PROBLEM TO WORK ON
Pull out every line below that contains the string "agent", with case counting.

GIVEN DATA
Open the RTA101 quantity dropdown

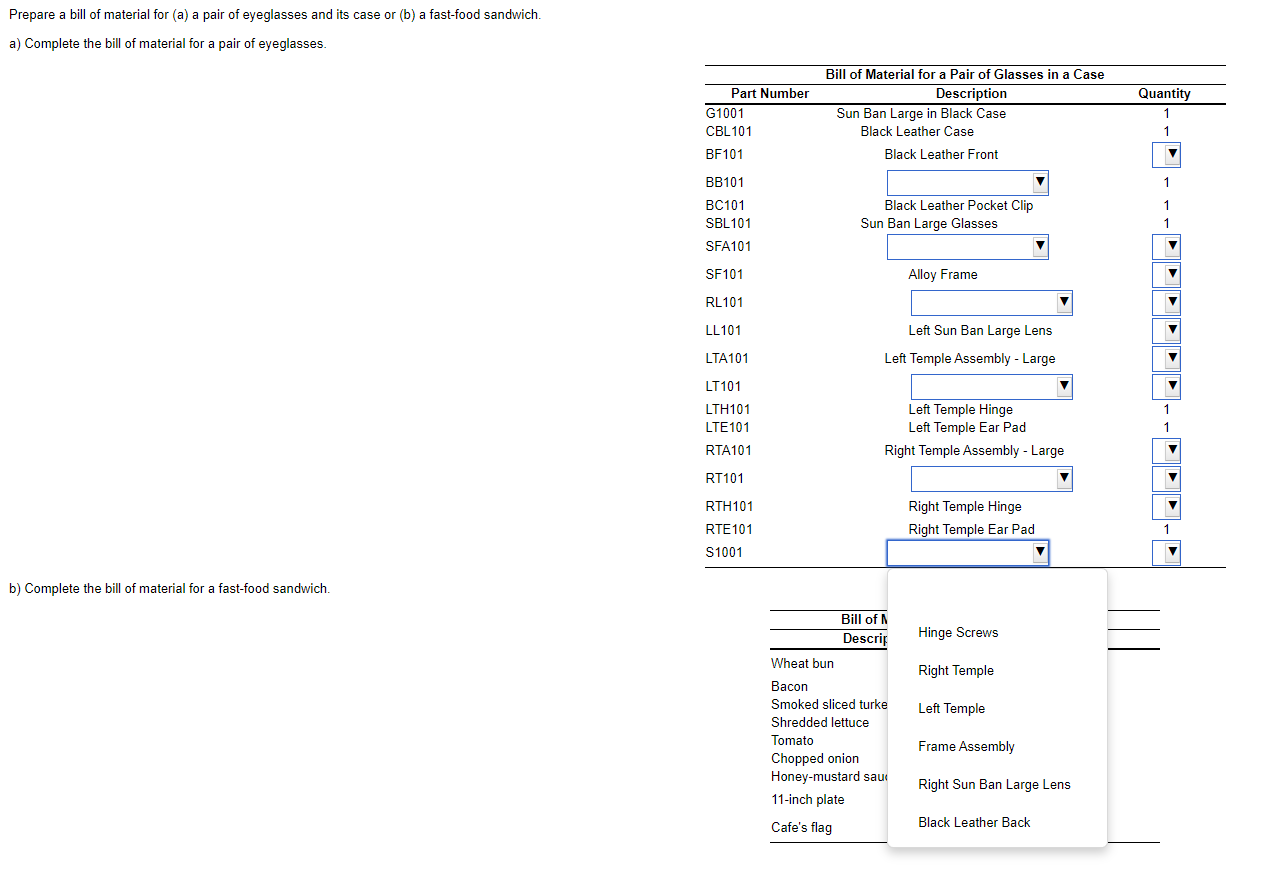(1166, 450)
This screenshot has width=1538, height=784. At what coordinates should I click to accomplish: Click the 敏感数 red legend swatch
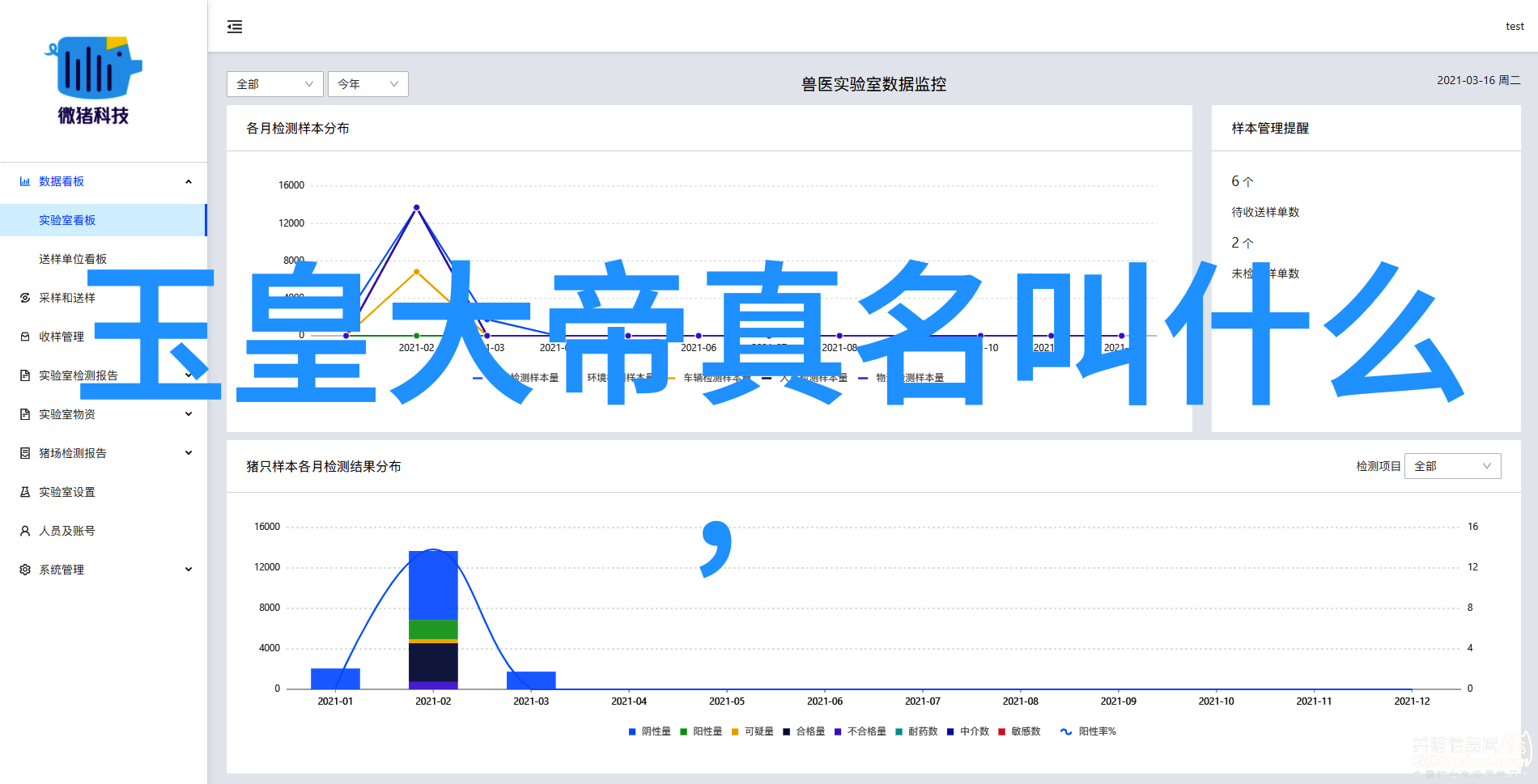pyautogui.click(x=1002, y=731)
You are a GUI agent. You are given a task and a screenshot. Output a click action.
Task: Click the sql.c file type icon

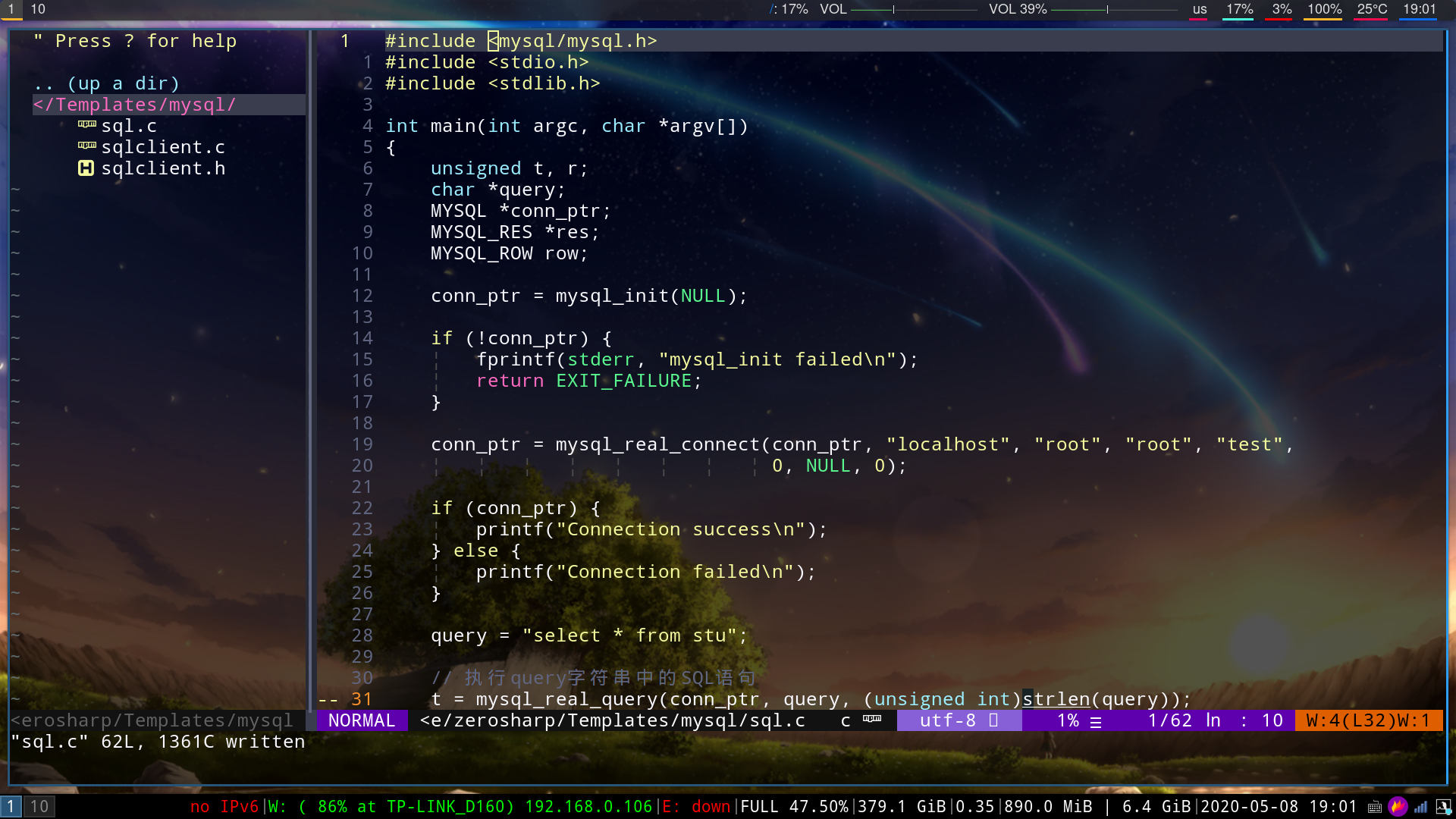point(87,125)
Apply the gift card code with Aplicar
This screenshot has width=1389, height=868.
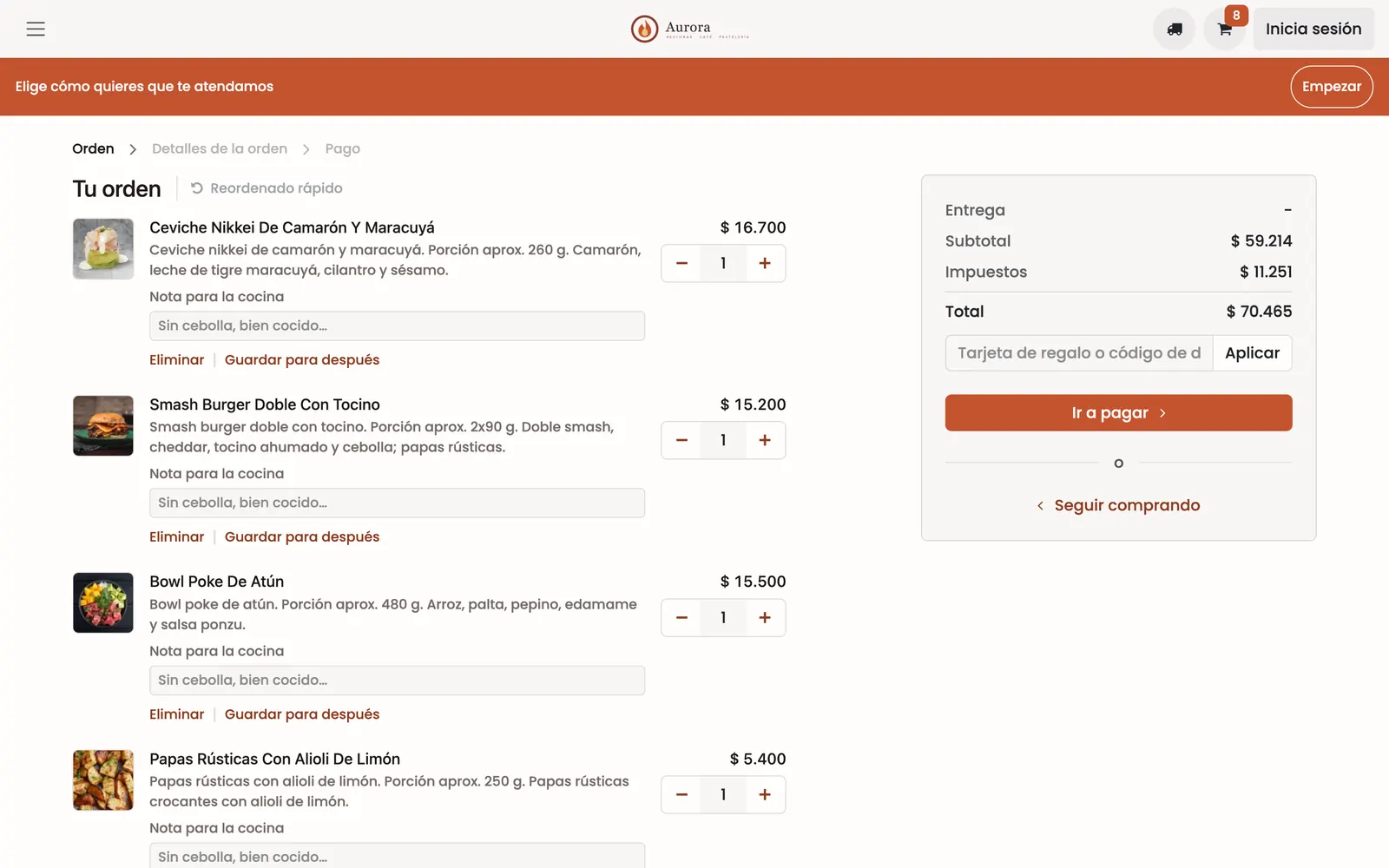pos(1252,352)
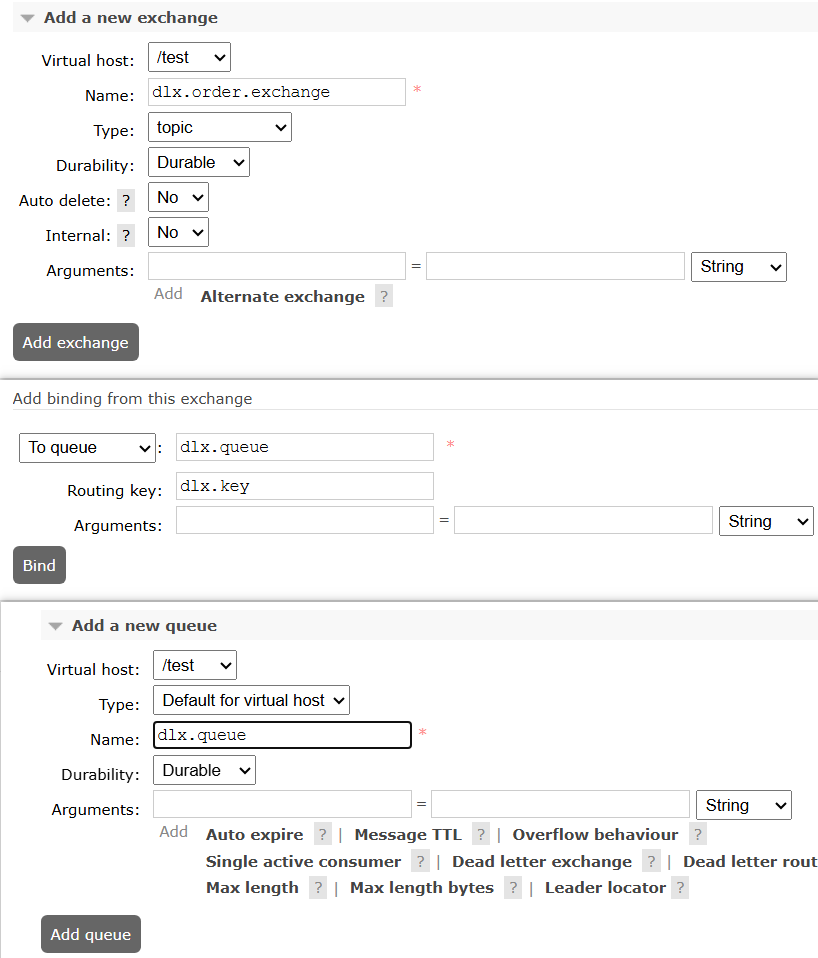Click help icon beside Max length bytes
Viewport: 818px width, 958px height.
pos(513,888)
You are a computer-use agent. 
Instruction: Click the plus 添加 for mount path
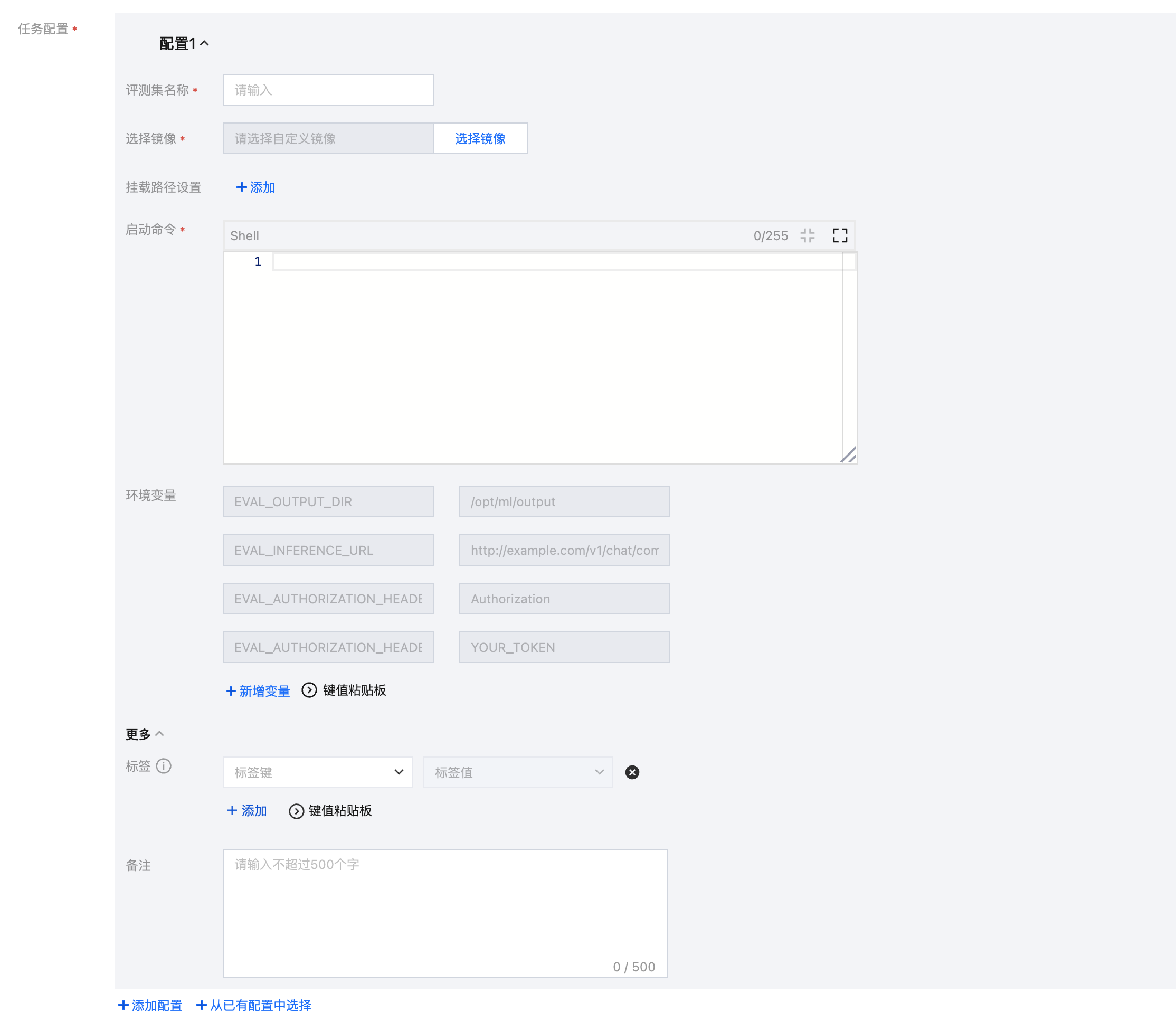255,187
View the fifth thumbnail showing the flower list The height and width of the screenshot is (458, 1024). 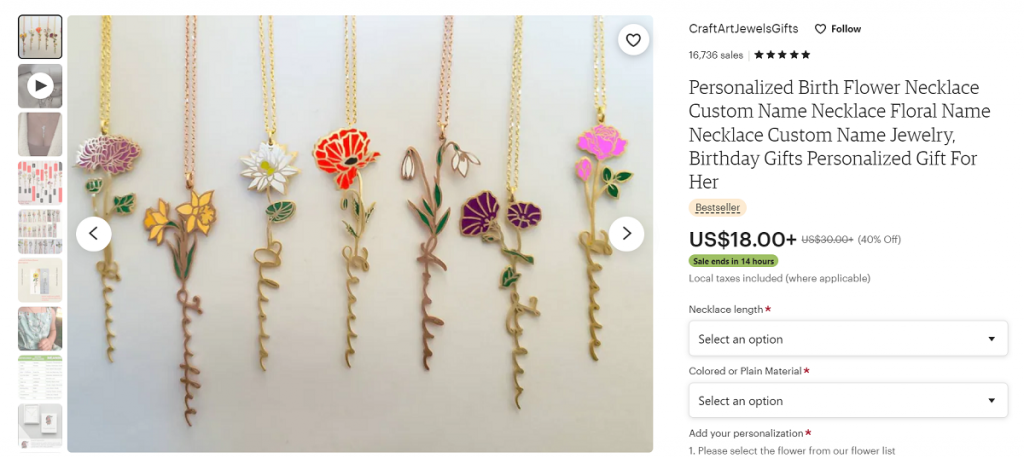(40, 231)
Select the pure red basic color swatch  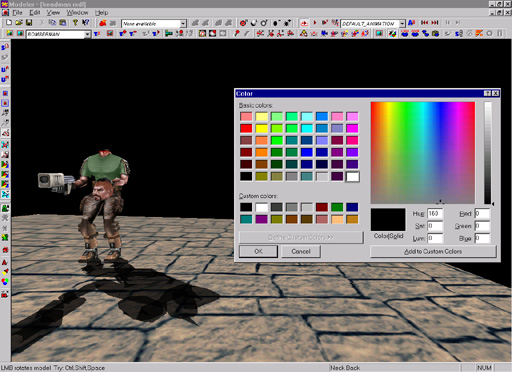[x=246, y=128]
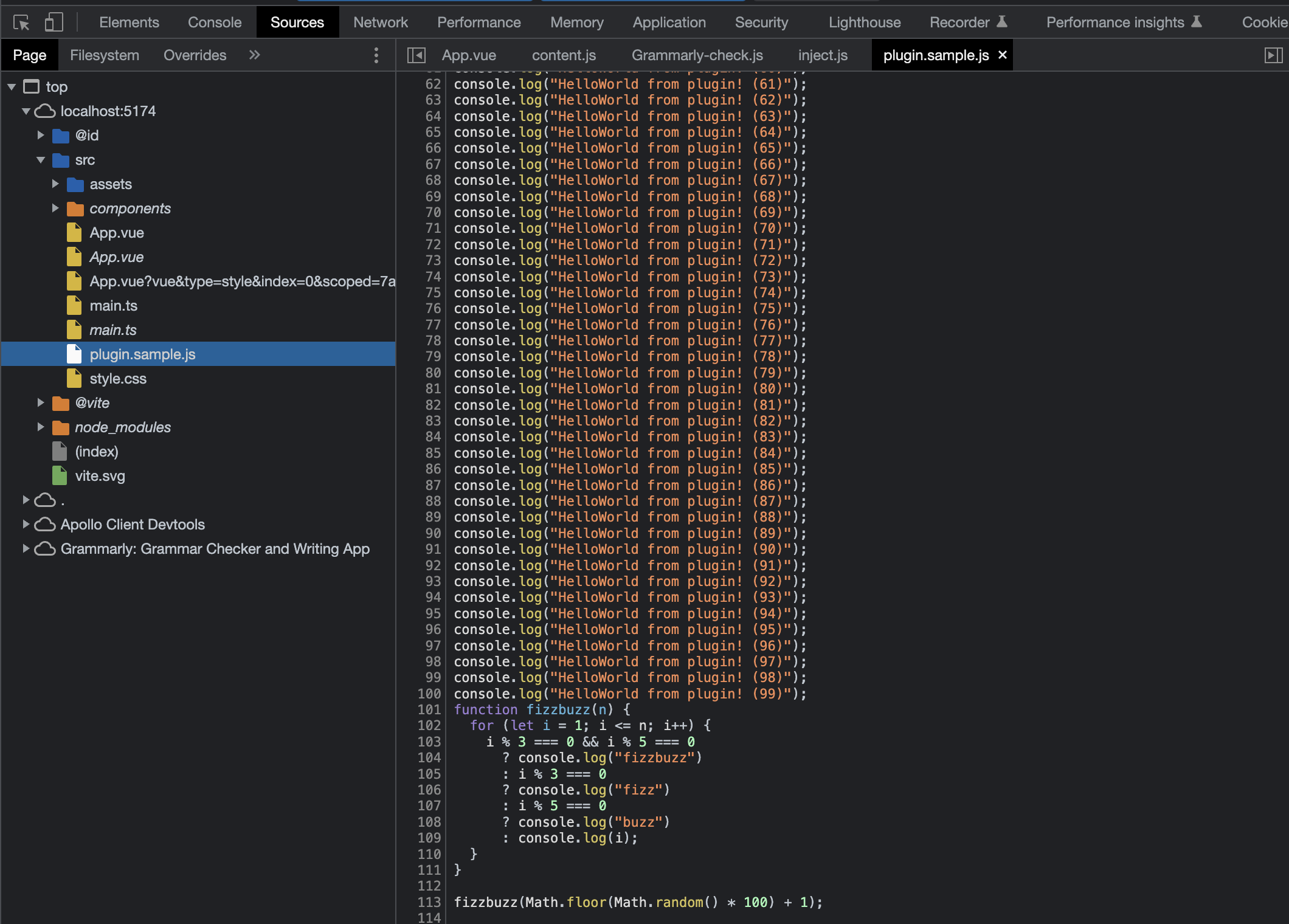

TASK OUTPUT
You are a GUI agent. You are given a task and a screenshot. Output a click action.
You are a computer-use agent. 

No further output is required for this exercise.